*** Begin section ***
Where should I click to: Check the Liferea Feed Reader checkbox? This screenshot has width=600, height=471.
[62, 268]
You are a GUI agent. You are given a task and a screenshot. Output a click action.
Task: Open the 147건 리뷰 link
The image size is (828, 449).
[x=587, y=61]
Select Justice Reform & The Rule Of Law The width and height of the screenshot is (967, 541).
*** End section ***
*** Begin section ***
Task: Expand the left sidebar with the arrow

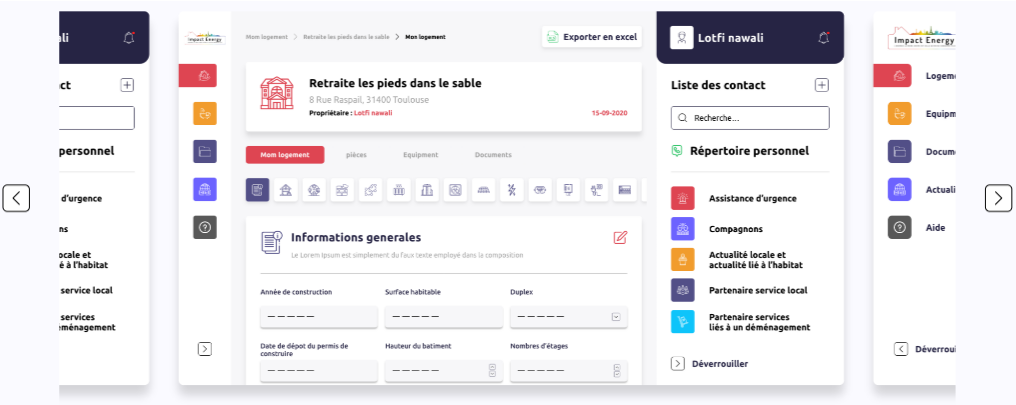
*** End section ***
*** Begin section ***
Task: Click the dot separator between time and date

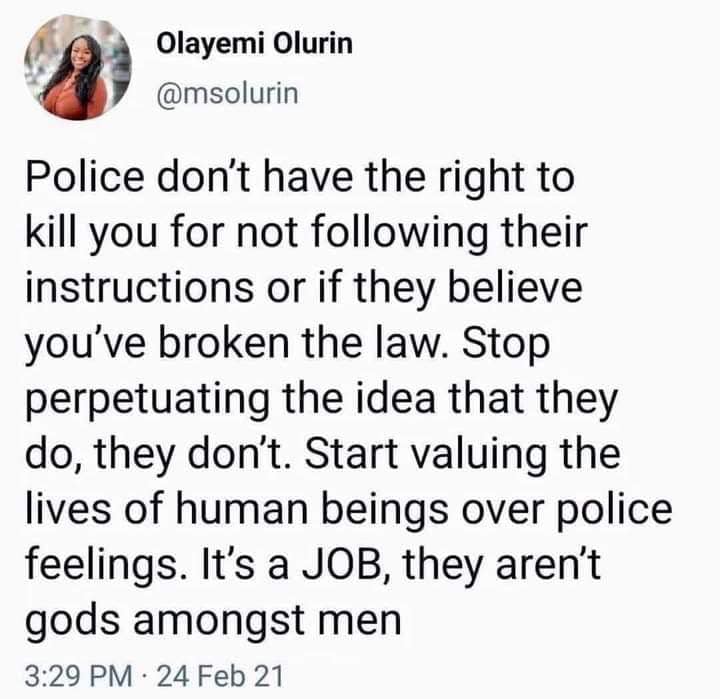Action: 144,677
*** End section ***
» **Exercise instructions**:
Output the lines of the records above exactly as they appear, from the line containing "Where should I" through the line containing "Select Justice Reform".

» **Exercise output**:
Where should I click to: Check the Liferea Feed Reader checkbox? This screenshot has width=600, height=471.
[62, 268]
You are a GUI agent. You are given a task and a screenshot. Output a click action.
Task: Open the 147건 리뷰 link
The image size is (828, 449).
[x=587, y=61]
Select Justice Reform & The Rule Of Law The width and height of the screenshot is (967, 541).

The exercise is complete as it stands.